Como gestora del espacio familiar y doméstico, y de la propia movilidad social familiar, la mujer -denominada la esposa- se dedicada al hogar y a adquirir los bienes que situaban la unidad familiar en el máximo estatus. Encargada de concretar la renta salarial en standing de vida. A su vez, aplicada aprendiz del nuevo sistema de objetos: lavadora, frigorífico, aspiradora, batidora... Como aparecía en la publicidad del momento, con la única finalidad de hacer feliz a su marido y la familia en general. Su felicidad, la de ella, aparecía sólo reducida a la de los miembros de la familia.

Después, venían los hijos. A los que había que dar las máximas expectativas, pues eran las máximas expectativas de movilidad social de la familia. De los Rodríguez. Esta vez como conjunto. Y el coche, las vacaciones y, sobre todo, el chalet en la sierra o la playa, o la casa reformada del pueblo. Núcleo argumental del rodriguismo, ya que eran donde iban la esposa y los niños a pasar todo el verano; mientras que el varón -en un acto sacrificial- se quedaba en la ciudad trabajando durante la semana, ejerciendo de Rodríguez, reencontrándose con el resto de la familia en el lugar de veraneo durante los fines de semana.

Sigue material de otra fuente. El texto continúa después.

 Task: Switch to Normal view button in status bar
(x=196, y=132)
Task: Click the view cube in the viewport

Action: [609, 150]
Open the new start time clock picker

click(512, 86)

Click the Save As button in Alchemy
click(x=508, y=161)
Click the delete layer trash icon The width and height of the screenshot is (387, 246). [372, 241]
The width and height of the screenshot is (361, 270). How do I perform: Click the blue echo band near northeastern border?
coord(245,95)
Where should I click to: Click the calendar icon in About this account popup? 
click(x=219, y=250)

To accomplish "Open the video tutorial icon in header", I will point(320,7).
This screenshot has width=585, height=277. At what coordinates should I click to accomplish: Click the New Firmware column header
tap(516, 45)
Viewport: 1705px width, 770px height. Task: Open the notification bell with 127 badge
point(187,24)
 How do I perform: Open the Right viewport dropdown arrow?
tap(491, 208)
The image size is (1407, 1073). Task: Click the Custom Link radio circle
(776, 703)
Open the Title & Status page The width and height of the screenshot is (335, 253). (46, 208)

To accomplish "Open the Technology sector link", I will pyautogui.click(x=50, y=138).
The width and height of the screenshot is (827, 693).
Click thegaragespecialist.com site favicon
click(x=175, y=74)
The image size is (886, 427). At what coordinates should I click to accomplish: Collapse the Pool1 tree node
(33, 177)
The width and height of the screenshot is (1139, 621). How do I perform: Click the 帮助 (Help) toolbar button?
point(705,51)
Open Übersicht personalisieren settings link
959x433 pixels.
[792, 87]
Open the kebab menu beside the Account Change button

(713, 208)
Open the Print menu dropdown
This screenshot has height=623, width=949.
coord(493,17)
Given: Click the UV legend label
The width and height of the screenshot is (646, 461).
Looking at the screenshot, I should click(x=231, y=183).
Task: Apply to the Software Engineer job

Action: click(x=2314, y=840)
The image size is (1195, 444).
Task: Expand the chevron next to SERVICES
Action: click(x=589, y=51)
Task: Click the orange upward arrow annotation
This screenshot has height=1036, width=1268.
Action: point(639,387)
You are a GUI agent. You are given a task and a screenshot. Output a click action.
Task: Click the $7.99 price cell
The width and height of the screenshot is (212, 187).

El Rodríguez y su mitología es masculina. De lo contrario, además, no se hubiera llamado a esta figura así. Con un apellido tan rotundo y castellano. Si hubiera tenido que representar un fenómeno femenino se hubiera denominado de otra manera. Con nombres. Y no quiero indicar pistas, pero basta apuntar cómo se nombran -despectivamente- ciertos comportamientos atribuidos exclusivamente a mujeres: marujeo... Y es que, cuando a una cosa se la quiere dar seriedad, se le pone un apellido. Cuando se la quiere situar en el nivel de la poca importancia, se utilizan nombres. Por ejemplo, a nuestras recientes campeonas de Europa de baloncesto, en el partido de la final contra Francia, se las nombraba por: Amaya, Marta, Alba, Silvia, etc. Cosa que no ocurre con los varones: Gasol, Navarro, Reyes, etc. No digamos ya los del fútbol, o, sobre todo, subrayando la seriedad, los dos apellidos utilizados para nombrar a los árbitros: los únicos seres deportivos con dos apellidos.

En la actualidad, la tasa de ocupación femenina se aproxima a la masculina en España. Incluso en situación de crisis económica, que solía llevar a una retirada del mercado laboral de las que quedaban en paro. En este próximo mes de agosto, tal vez veamos que son ellas las que se quedan a trabajar, mientras que los varones se van con los niños al pueblo o donde sea. El caso es que así molestan menos en casa y menos trabajo doméstico que hay que hacer. Un trabajo que se traslada seguramente a las abuelas. En agosto, serán ellas las que tienen la oportunidad de generar su mitología. Son las Rodríguez.